I was 16 years old, sitting in my first college class. I watched the grey haired professor at the front of the room, sitting on side of his desk with one leg casually swinging. He spoke to us like friends. He talked about his life, losing his wife, marrying the second love of his life, and how writing was his lifeline throughout all of that. He encouraged us to explore the deepest, strangest parts of us and to reveal them in our poetry or conversely, to write of the beauty in the mundane, overlooked parts of life.
I was 16, and I wondered if I belonged there, in that college level creative writing class. Over the course of the coming year, I would find that I did belong. I thrived among students both close to my age and much older. My professors stretched my mind like a pie crust, except the more it stretched the thicker and stronger it grew. Attending college at 16 was the best decision I had made of my life.
I was in the concurrent student program at Fort Lewis College during my senior year of high school. Through dual enrollment, I was able to fulfill the remaining high school credits I needed to graduate, while earning a year’s worth of college credits. I saved myself what I estimate to be about $10,000 in tuition costs by attending Fort Lewis that year. I went on to become a first-generation college graduate.
The concurrent program was a gift for me and other students like me. It pulled us out of a country high school with limited resources and absolutely no options for advanced or ambitious students. It allowed us to take courses from a four-year college at community college prices (some schools offer early courses to high school students for free, see below). It taught us that the elusive dream of college – an accomplishment of so few in our rural Colorado community – was attainable.
Programs that expose high school students to college-level learning have proven track records of success. EducationDive reports such programs are especially useful for first-generation college students who come from low-income families. Of course, it can also help your institution. Assisting students – especially those in your area – in preparing for the rigors of higher learning will support your institution’s enrollment goals.

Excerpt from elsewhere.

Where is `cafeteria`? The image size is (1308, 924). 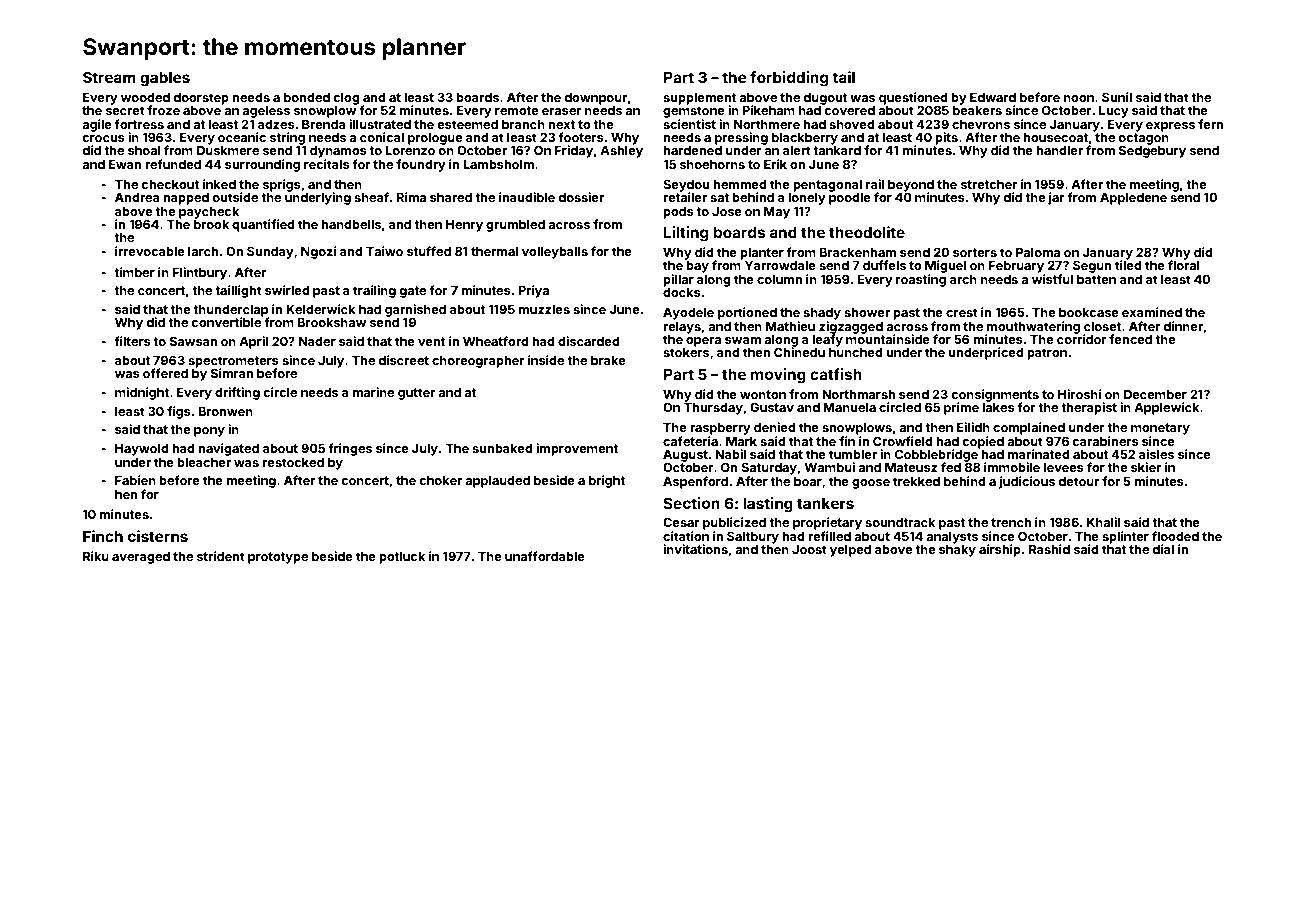 cafeteria is located at coordinates (690, 441).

So how should you go about it? If your school is looking into adding a concurrent/dual or early college program, here are four easy steps to develop it:
1. Decide Who Is Eligible
Before you can bring students into your program, you must determine who qualifies and who does not. At the University of Hawai’i at Manoa, for instance, students are eligible who will have completed sophomore or junior year by summer, have maintained a 3.5 GPA, and have a recommendation from a teacher, counselor or principal. (Naturally parental approval is also required.) Depending on your university’s requirements for incoming students and other standards, you may set your GPA level differently, choose not to require a recommendation, or use any other rubric you prefer. At Fort Lewis, admittance factors include state test scores.
2. Determine the Costs
How much your course costs will depend on many factors, including how long courses will be, who will teach them, what facilities you will use and what subjects it will cover. Another factor to consider is whether the course will be primarily on campus or primarily online – as outreach programs, such as Cooper Union’s Summer Writing Program, can also successfully use the distance learning model. They may even take place in high school classrooms. Once you’ve determined the specifics of your program or programs, you will know how much to charge students.
In concurrent/dual programs, high school students are usually integrated into the college population, so you must factor in the value of a seat in your school’s classes. You may consider limiting the curriculum available to concurrent students or you may give them access to all introductory courses. All of that will factor into your costs.
3. Fund Your Program
Now it’s time to decide where the money will come from. Perhaps you will simply charge students for the program, or you might choose to offer need-based scholarships. If you do choose to offer scholarships, you may be able to use federal funding, donations, tuition and fees, your operation budget or a combination of all of these to fund them. If you choose to operate a tuition-free program, determine whether or not you will charge students for materials, have loaner or digital materials or cover the cost of students’ books.
4. Get the Word Out
Once your program specifics are in place, it’s time to toot your horn. Send information to area high school counselors to let them know about your programs, so that teachers can suggest them to students, and even recommend them. Be sure to include information about your outreach courses on your website as well, so students and parents can find it when they’re researching.
Also remember to use the program toward your own enrollment and financial aid goals, giving students handouts at the end of the course that inform them about how to apply for regular admittance and financial aid at your institution. Once you’ve completed these steps, you should be well on your way to maintaining a functional, enriching early college program for high school students.